= Beginning of Section =
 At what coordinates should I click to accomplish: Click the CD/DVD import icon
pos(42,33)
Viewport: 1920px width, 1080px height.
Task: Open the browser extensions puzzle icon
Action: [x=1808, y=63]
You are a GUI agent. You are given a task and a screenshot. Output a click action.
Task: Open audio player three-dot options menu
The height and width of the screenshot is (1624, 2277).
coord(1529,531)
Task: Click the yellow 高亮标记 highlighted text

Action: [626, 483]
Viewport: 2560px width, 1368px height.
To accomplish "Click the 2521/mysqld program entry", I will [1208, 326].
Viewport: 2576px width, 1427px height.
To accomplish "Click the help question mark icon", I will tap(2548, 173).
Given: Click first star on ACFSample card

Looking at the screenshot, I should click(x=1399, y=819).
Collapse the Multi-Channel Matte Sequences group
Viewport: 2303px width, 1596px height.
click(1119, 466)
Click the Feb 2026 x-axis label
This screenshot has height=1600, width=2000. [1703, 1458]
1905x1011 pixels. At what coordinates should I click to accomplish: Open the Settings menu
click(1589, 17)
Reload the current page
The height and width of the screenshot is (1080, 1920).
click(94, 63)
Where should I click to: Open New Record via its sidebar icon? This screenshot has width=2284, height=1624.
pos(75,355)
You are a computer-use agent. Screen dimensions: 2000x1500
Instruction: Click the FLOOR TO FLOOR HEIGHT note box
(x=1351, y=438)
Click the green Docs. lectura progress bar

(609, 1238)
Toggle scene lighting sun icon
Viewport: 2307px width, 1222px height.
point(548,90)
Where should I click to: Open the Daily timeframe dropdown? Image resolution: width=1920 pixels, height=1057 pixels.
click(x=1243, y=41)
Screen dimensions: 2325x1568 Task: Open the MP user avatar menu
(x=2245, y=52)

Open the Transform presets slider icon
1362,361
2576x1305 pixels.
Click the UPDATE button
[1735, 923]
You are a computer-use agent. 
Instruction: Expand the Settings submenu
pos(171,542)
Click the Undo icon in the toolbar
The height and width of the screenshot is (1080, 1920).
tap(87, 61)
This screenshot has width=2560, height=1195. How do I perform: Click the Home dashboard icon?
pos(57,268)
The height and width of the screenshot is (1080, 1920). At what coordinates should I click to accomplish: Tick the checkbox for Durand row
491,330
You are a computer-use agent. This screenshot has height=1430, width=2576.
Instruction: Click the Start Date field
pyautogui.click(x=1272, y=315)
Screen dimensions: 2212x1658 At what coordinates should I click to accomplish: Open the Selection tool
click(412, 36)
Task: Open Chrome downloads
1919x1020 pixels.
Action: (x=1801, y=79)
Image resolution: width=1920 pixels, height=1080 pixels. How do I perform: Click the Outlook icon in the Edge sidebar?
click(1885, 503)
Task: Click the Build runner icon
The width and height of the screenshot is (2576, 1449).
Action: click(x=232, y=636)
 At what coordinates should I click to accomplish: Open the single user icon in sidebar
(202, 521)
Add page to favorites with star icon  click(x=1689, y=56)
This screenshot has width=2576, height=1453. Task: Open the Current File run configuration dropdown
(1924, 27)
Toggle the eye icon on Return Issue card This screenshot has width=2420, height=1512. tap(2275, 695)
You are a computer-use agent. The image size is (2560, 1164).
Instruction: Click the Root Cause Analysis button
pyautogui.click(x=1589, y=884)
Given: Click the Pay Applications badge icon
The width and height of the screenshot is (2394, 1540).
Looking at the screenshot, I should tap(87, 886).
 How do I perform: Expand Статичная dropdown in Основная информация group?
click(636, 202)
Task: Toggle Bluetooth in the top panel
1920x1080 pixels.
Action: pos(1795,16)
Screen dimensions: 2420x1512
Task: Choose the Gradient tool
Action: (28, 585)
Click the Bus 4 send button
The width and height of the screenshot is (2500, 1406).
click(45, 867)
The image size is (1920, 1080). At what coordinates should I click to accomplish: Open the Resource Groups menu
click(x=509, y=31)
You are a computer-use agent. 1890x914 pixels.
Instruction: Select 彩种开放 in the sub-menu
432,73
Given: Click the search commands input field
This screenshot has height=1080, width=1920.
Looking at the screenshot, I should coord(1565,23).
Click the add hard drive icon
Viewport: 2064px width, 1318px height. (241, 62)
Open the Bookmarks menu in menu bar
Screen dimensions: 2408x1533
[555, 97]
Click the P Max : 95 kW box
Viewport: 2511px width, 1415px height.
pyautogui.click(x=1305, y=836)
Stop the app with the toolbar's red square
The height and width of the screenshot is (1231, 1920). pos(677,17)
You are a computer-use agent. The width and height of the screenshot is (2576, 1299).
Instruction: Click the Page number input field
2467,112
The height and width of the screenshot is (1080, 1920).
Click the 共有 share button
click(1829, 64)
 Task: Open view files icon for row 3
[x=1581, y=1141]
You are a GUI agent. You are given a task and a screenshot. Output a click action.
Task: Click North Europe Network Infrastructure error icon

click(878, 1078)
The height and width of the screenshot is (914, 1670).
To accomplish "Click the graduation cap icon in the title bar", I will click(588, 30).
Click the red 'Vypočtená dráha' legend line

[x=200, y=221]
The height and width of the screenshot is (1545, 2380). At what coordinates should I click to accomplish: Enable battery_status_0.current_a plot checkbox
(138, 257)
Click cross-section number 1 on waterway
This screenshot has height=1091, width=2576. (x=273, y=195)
= End of Section =
• [DIRECTIONS] Copy every line of the data above exactly.

• [ANSWER TO THIS TASK]
 At what coordinates should I click to accomplish: Click the CD/DVD import icon
pos(42,33)
Viewport: 1920px width, 1080px height.
Task: Open the browser extensions puzzle icon
Action: [x=1808, y=63]
You are a GUI agent. You are given a task and a screenshot. Output a click action.
Task: Open audio player three-dot options menu
The height and width of the screenshot is (1624, 2277).
coord(1529,531)
Task: Click the yellow 高亮标记 highlighted text

Action: [626, 483]
Viewport: 2560px width, 1368px height.
To accomplish "Click the 2521/mysqld program entry", I will [1208, 326].
Viewport: 2576px width, 1427px height.
To accomplish "Click the help question mark icon", I will tap(2548, 173).
Given: Click first star on ACFSample card

Looking at the screenshot, I should click(x=1399, y=819).
Collapse the Multi-Channel Matte Sequences group
Viewport: 2303px width, 1596px height.
click(1119, 466)
Click the Feb 2026 x-axis label
This screenshot has height=1600, width=2000. [1703, 1458]
1905x1011 pixels. At what coordinates should I click to accomplish: Open the Settings menu
click(1589, 17)
Reload the current page
The height and width of the screenshot is (1080, 1920).
click(94, 63)
Where should I click to: Open New Record via its sidebar icon? This screenshot has width=2284, height=1624.
pos(75,355)
You are a computer-use agent. Screen dimensions: 2000x1500
Instruction: Click the FLOOR TO FLOOR HEIGHT note box
(x=1351, y=438)
Click the green Docs. lectura progress bar

(609, 1238)
Toggle scene lighting sun icon
Viewport: 2307px width, 1222px height.
point(548,90)
Where should I click to: Open the Daily timeframe dropdown? Image resolution: width=1920 pixels, height=1057 pixels.
click(x=1243, y=41)
Screen dimensions: 2325x1568 Task: Open the MP user avatar menu
(x=2245, y=52)

Open the Transform presets slider icon
1362,361
2576x1305 pixels.
Click the UPDATE button
[1735, 923]
You are a computer-use agent. 
Instruction: Expand the Settings submenu
pos(171,542)
Click the Undo icon in the toolbar
The height and width of the screenshot is (1080, 1920).
tap(87, 61)
This screenshot has width=2560, height=1195. How do I perform: Click the Home dashboard icon?
pos(57,268)
The height and width of the screenshot is (1080, 1920). At what coordinates should I click to accomplish: Tick the checkbox for Durand row
491,330
You are a computer-use agent. This screenshot has height=1430, width=2576.
Instruction: Click the Start Date field
pyautogui.click(x=1272, y=315)
Screen dimensions: 2212x1658 At what coordinates should I click to accomplish: Open the Selection tool
click(412, 36)
Task: Open Chrome downloads
1919x1020 pixels.
Action: (x=1801, y=79)
Image resolution: width=1920 pixels, height=1080 pixels. How do I perform: Click the Outlook icon in the Edge sidebar?
click(1885, 503)
Task: Click the Build runner icon
The width and height of the screenshot is (2576, 1449).
Action: click(x=232, y=636)
 At what coordinates should I click to accomplish: Open the single user icon in sidebar
(202, 521)
Add page to favorites with star icon  click(x=1689, y=56)
This screenshot has width=2576, height=1453. Task: Open the Current File run configuration dropdown
(1924, 27)
Toggle the eye icon on Return Issue card This screenshot has width=2420, height=1512. tap(2275, 695)
You are a computer-use agent. The image size is (2560, 1164).
Instruction: Click the Root Cause Analysis button
pyautogui.click(x=1589, y=884)
Given: Click the Pay Applications badge icon
The width and height of the screenshot is (2394, 1540).
Looking at the screenshot, I should tap(87, 886).
 How do I perform: Expand Статичная dropdown in Основная информация group?
click(636, 202)
Task: Toggle Bluetooth in the top panel
1920x1080 pixels.
Action: pos(1795,16)
Screen dimensions: 2420x1512
Task: Choose the Gradient tool
Action: (28, 585)
Click the Bus 4 send button
The width and height of the screenshot is (2500, 1406).
click(45, 867)
The image size is (1920, 1080). At what coordinates should I click to accomplish: Open the Resource Groups menu
click(x=509, y=31)
You are a computer-use agent. 1890x914 pixels.
Instruction: Select 彩种开放 in the sub-menu
432,73
Given: Click the search commands input field
This screenshot has height=1080, width=1920.
Looking at the screenshot, I should coord(1565,23).
Click the add hard drive icon
Viewport: 2064px width, 1318px height. (241, 62)
Open the Bookmarks menu in menu bar
Screen dimensions: 2408x1533
[555, 97]
Click the P Max : 95 kW box
Viewport: 2511px width, 1415px height.
pyautogui.click(x=1305, y=836)
Stop the app with the toolbar's red square
The height and width of the screenshot is (1231, 1920). pos(677,17)
You are a computer-use agent. The width and height of the screenshot is (2576, 1299).
Instruction: Click the Page number input field
2467,112
The height and width of the screenshot is (1080, 1920).
Click the 共有 share button
click(1829, 64)
 Task: Open view files icon for row 3
[x=1581, y=1141]
You are a GUI agent. You are given a task and a screenshot. Output a click action.
Task: Click North Europe Network Infrastructure error icon

click(878, 1078)
The height and width of the screenshot is (914, 1670).
To accomplish "Click the graduation cap icon in the title bar", I will click(588, 30).
Click the red 'Vypočtená dráha' legend line

[x=200, y=221]
The height and width of the screenshot is (1545, 2380). At what coordinates should I click to accomplish: Enable battery_status_0.current_a plot checkbox
(138, 257)
Click cross-section number 1 on waterway
This screenshot has height=1091, width=2576. (x=273, y=195)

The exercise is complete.